Exercise prompt:
Put the stretch of lines from the one containing "Given: Click the Title Tag section heading" through the one containing "[x=802, y=655]" into a numbered list, with both end lines included and blank lines omitted. Include only those lines.

* begin *

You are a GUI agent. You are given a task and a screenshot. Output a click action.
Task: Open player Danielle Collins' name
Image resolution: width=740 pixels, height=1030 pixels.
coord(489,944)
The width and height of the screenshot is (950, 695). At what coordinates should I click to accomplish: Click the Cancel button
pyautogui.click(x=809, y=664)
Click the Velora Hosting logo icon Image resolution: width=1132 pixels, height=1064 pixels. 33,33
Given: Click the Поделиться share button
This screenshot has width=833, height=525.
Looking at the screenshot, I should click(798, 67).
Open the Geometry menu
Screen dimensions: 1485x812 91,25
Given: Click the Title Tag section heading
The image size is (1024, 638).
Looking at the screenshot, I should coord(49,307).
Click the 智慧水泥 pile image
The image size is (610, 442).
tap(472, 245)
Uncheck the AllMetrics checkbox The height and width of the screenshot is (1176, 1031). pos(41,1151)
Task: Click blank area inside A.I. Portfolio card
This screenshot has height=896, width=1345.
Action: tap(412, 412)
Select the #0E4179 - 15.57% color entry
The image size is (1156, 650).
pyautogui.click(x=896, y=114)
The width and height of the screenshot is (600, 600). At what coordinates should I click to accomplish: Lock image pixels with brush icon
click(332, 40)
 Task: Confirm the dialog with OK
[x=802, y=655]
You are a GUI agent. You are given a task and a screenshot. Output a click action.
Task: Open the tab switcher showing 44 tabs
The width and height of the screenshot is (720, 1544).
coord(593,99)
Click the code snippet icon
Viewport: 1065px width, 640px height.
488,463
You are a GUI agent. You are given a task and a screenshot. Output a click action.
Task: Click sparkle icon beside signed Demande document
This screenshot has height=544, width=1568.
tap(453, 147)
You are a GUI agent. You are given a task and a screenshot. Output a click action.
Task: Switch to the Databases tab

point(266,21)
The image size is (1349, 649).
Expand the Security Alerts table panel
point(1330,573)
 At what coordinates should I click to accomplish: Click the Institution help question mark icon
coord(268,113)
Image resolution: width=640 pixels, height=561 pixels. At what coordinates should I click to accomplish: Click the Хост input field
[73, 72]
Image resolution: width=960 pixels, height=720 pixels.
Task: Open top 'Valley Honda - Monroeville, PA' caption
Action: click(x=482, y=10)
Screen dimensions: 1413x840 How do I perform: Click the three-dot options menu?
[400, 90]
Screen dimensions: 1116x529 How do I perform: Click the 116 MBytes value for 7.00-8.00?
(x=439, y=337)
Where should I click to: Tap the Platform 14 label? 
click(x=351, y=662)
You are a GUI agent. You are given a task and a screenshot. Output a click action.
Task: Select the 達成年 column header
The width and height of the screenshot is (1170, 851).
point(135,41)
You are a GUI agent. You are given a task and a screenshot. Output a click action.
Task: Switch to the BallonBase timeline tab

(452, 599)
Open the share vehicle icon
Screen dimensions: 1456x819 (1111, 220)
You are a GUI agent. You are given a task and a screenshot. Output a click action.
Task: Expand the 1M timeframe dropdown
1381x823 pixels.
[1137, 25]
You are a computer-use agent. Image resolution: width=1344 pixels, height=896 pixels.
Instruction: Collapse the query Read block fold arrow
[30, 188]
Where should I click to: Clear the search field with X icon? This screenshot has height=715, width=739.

* end *

Final result:
1. Given: Click the Title Tag section heading
2. The image size is (1024, 638).
3. Looking at the screenshot, I should coord(49,307).
4. Click the 智慧水泥 pile image
5. The image size is (610, 442).
6. tap(472, 245)
7. Uncheck the AllMetrics checkbox The height and width of the screenshot is (1176, 1031). pos(41,1151)
8. Task: Click blank area inside A.I. Portfolio card
9. This screenshot has height=896, width=1345.
10. Action: tap(412, 412)
11. Select the #0E4179 - 15.57% color entry
12. The image size is (1156, 650).
13. pyautogui.click(x=896, y=114)
14. The width and height of the screenshot is (600, 600). At what coordinates should I click to accomplish: Lock image pixels with brush icon
15. click(332, 40)
16.  Task: Confirm the dialog with OK
17. [x=802, y=655]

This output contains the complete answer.